わが龍谷大学の建学の精神は周知の通り、「浄土真宗の精神」すなわち親鸞聖人の精神です。鎌倉時代、親鸞聖人が人間のありようを根源的に問いかけ、まことの生き方を求められた。阿弥陀仏の誓願に出遇われ、誓願に照らされた「真実の生き方」を顕かにされたのです。まさにその点にこそ龍谷大学のエッセンスがあります。いかに自分というものが至らない存在であるか、その至らぬ存在の自分に対し智慧と慈悲の光が届いているという不思議。この思議を超えた働きかけこそが、常にわが身を省みて社会のために尽くす人格を形成させるのです。自らのありようを省みて、他者の安寧・他者の幸福のために尽力する、「自省利他」。みなさんのこれからの行動指針にしていただければ幸いです。

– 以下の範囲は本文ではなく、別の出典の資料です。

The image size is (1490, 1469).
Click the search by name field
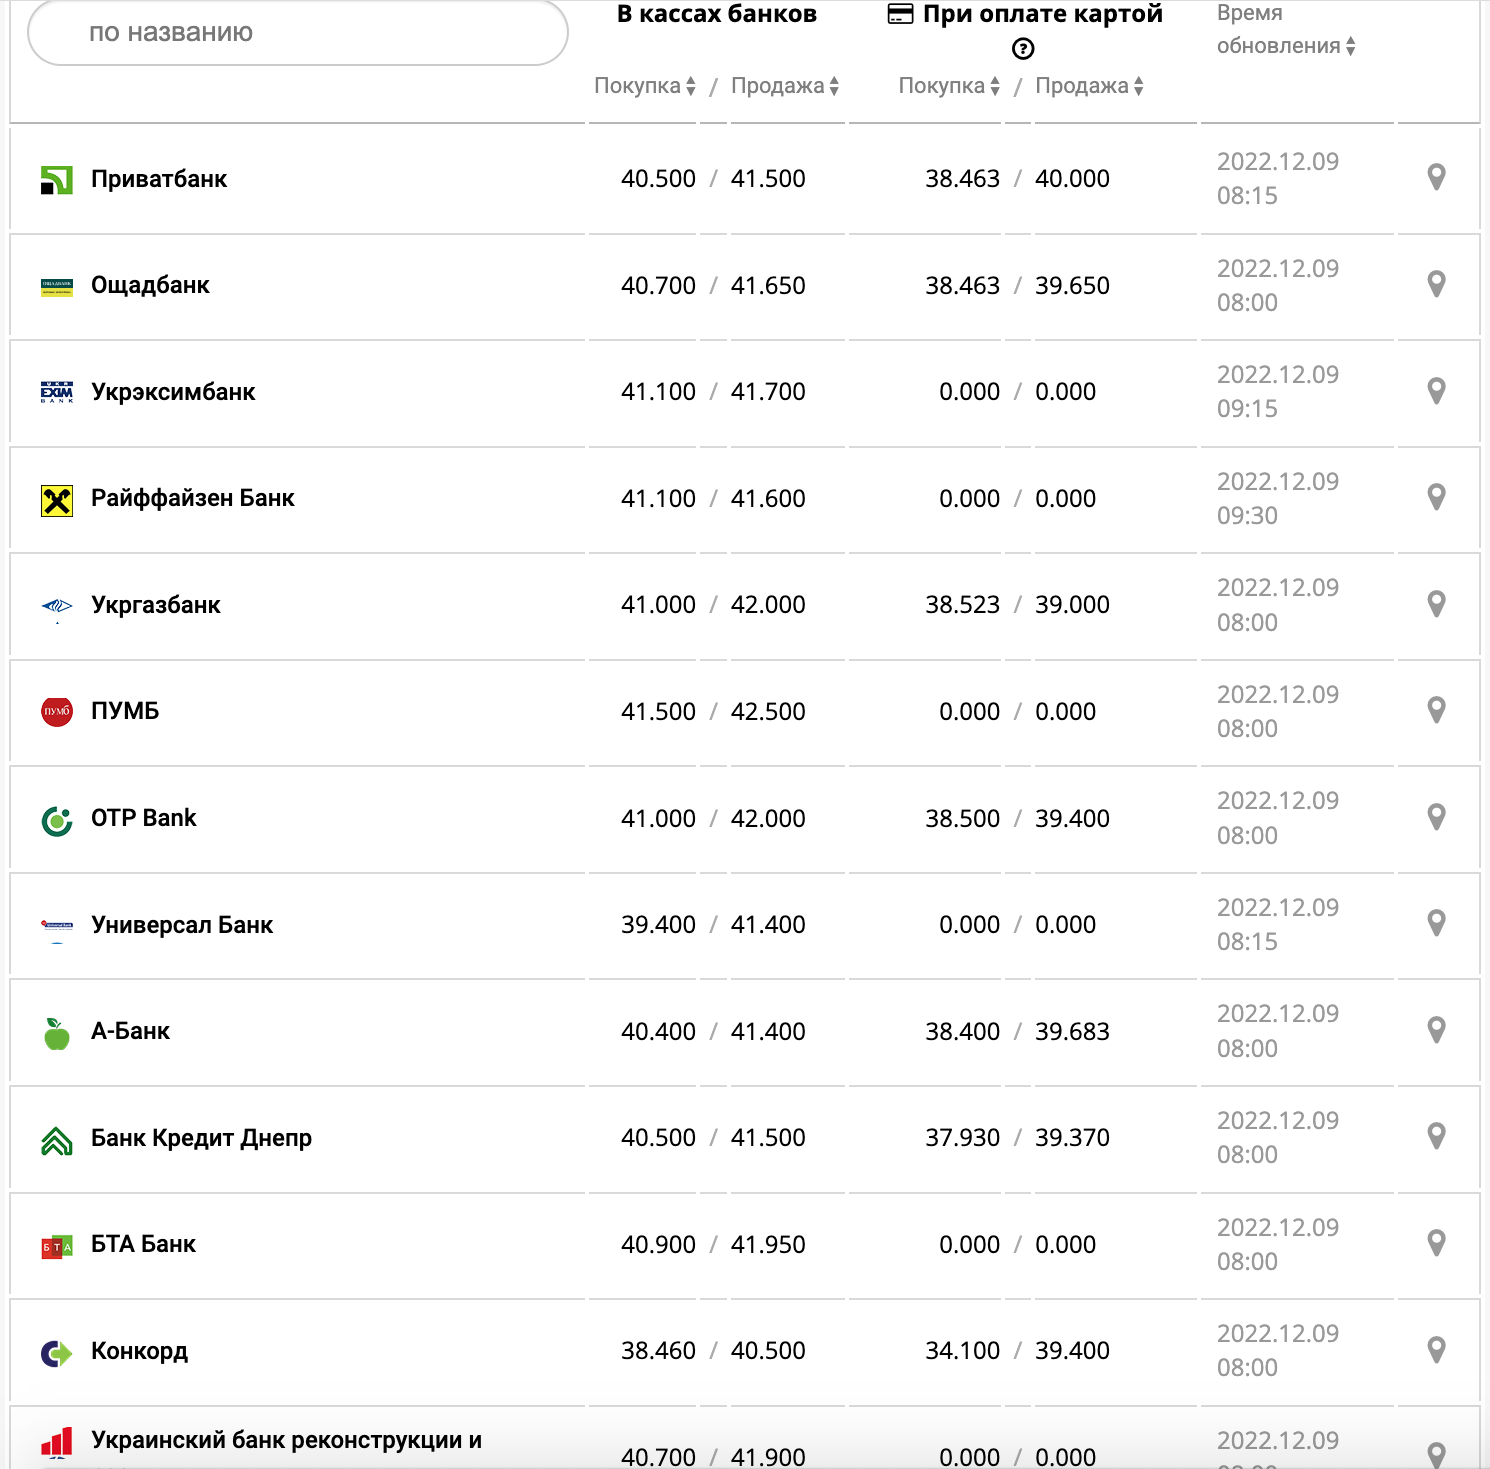click(298, 33)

今日からは、皆さんも龍谷大学の卒業生・修了生として伝統を背負う一員です。今後皆さんは卒業生で構成する龍谷大学校友会に属することになります。卒業生からの在学生への助言は時に闇を照らす光となります。卒業生と在学生が一体となって取り組む仏教SDGsの取り組みはすでに始まっています。今後、龍大卒業生ならではの力をどうか私たちに貸してください。在学生・卒業生がスクラムを組み、希望に満ちた明るい未来を社会のために切り拓いてもらいたいのです。

社会学部卒業生のみなさん、社会学研究科修了生のみなさん、どうか誠実に課題と向きあい、何事にも丁寧に対処する人間になってください。どうか困難に直面している人の声なき声に耳を傾けることのできる人間になってください。どうか周りから信頼され、周囲を明るく照らす人間になってください。

最後に皆さんの健康を心から願って、私からの式辞とさせていただきます。

本日は、誠におめでとうございます。